Two banners are presented, floating over the drama, one obscuring the other. Underneath the catholic motto reads Salve Regina Mater Misericordia. On the top, Nosso Senhor do Bonfim do Brasil. Our Lord of the Good End. Below, the drama unfolds. St. Jorge's lance skewers the man in the dragon suit, with copious spilling of blood. He alone is real and casts a shadow. Ze Pelintra, cool in his panama and white suit with red trimmings is the intermediary between us and the deity Ogum/ St Jorge. On the ground a shower of broken twigs, residue of a cosmic wind is also real and casts shadows.
"Pomba Gira, Queen of the Seven Crossroads and Ze"
Ze Pelintra appears almost floating in the shadows behind Pomba Gira. He is clearly subservient to a powerful deity in her "Wonder-Woman" costume, with skull topped sceptre and classical pose. She is not only the embodiment of female sexuality, she is female power beyond male control (a reference to contemporary female sexual confidence e.g. Beyonce) The seven crossroads (of life and death) are represented by models (in keeping with the visual language).
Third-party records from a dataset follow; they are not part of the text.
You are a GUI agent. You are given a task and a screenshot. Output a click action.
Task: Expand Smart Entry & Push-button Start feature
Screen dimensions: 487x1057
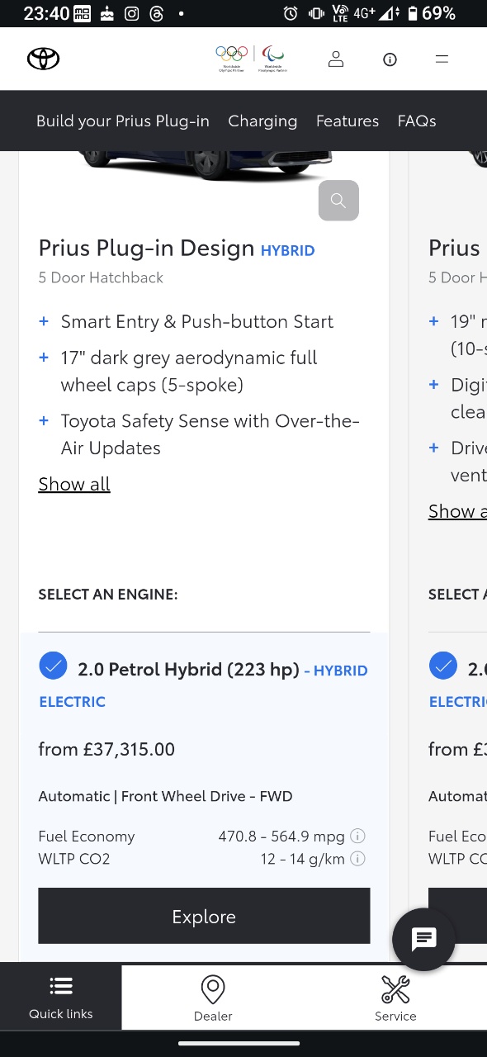pos(44,321)
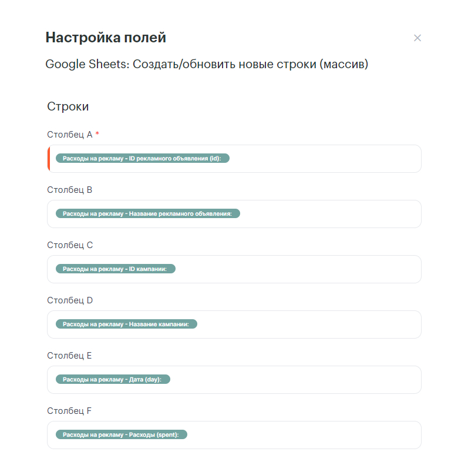The width and height of the screenshot is (458, 455).
Task: Click the Столбец B label text
Action: (x=70, y=190)
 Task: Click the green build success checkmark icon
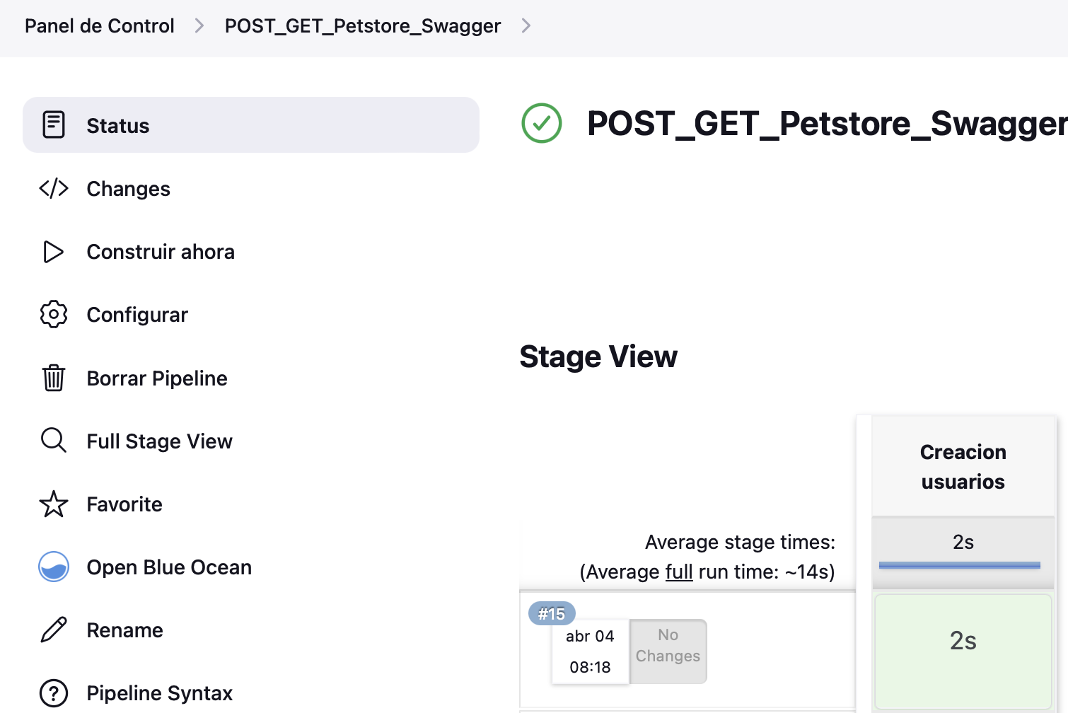point(542,123)
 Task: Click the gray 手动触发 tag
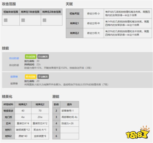[43, 76]
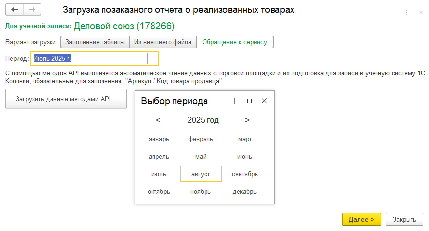
Task: Choose июль in the period picker
Action: [158, 174]
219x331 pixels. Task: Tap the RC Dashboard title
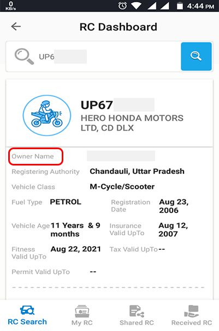pos(118,27)
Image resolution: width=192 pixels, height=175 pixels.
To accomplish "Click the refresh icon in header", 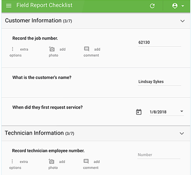I will tap(152, 6).
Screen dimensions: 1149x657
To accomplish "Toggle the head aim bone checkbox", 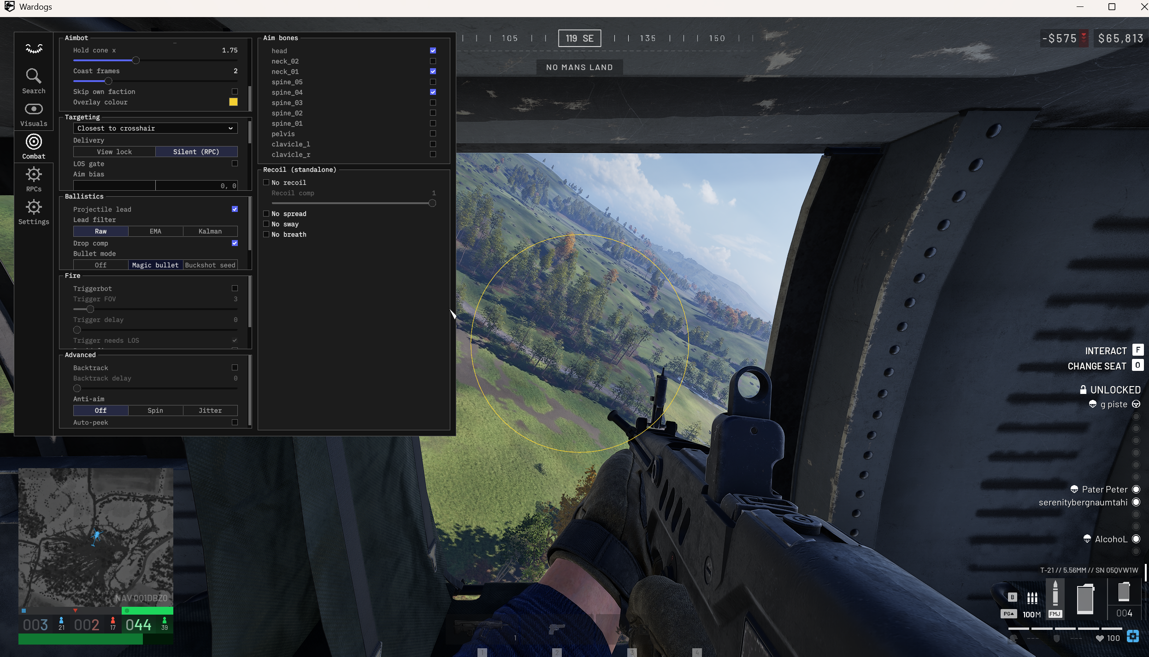I will (x=433, y=50).
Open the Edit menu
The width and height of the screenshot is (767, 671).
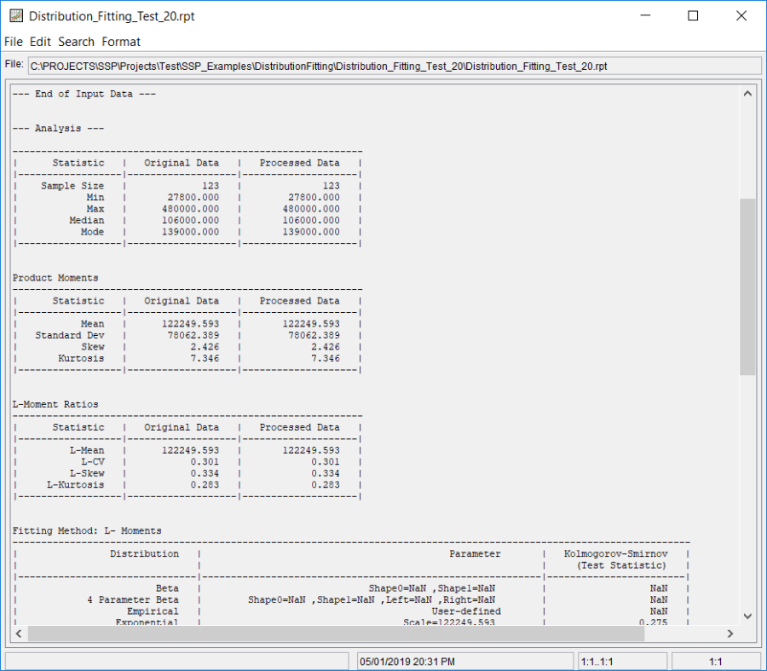pyautogui.click(x=39, y=41)
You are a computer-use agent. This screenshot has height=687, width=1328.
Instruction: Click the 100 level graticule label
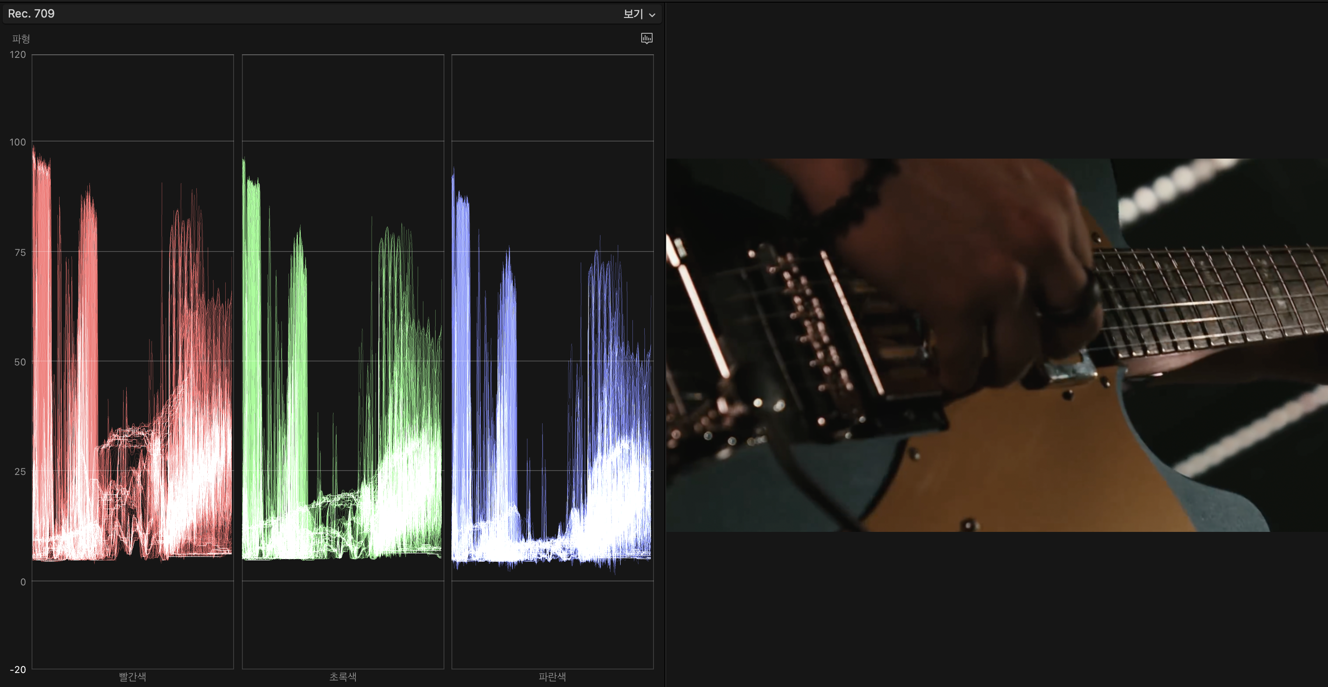[18, 142]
The effect is carried technically by control of focus, of hard and soft edges and subtlety in the low tonal values, an interplay of dark on light/light on dark.
As in the museum of Folklore, the figures emerge from darkness.
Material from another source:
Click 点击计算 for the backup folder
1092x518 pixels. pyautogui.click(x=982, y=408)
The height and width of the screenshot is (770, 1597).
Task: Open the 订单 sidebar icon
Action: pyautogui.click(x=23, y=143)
The cast of characters was increased from five to thirteen as part of a major revision in 2008/9. All three large macumba works were revised during that period and in the case of " Brasil " every element was repainted. The figures are read from left to right, light into darkness, from the Virgin Mary to Exu. They are set on a "stage" created by the model mountain scape with clouds.
Africa and Brazil meets Scotland. AR
Excerpt from "An Artist in The House of Miracles"
The paintings are intensely concentrated, each meticulously painted to catch the elusive idea out of which it arose. To 'realise' means to make and to know, and this is crucial to their focused power: making becomes knowing. The effort to make is the artists effort to uncover his own purposes, his relationship with his subject and, inevitably, with painting as an art. Behind the painted protagonists stand crude popular figurines, but the artist (following a trait in all his works), refines and perfects them, and so removes them from their material origins, liberating them as ideas, psychic entities, gatekeepers between light and dark. Technical deftness is essential to his re-imaging, not to pull tricks on the viewer but to unlock the inner life of these images that haunt his imagination. It enables the viewer to enter the game of art. They are not borrowings emptied by a change of continent or anthropological studies of another culture or even less are they commentaries on others religious beliefs. They are a response to an encounter that, being unable to shrug off, the artist has had no choice but to confront, to find meaning for him.
Spirits have the power to possess but so does the artist through the achieved image.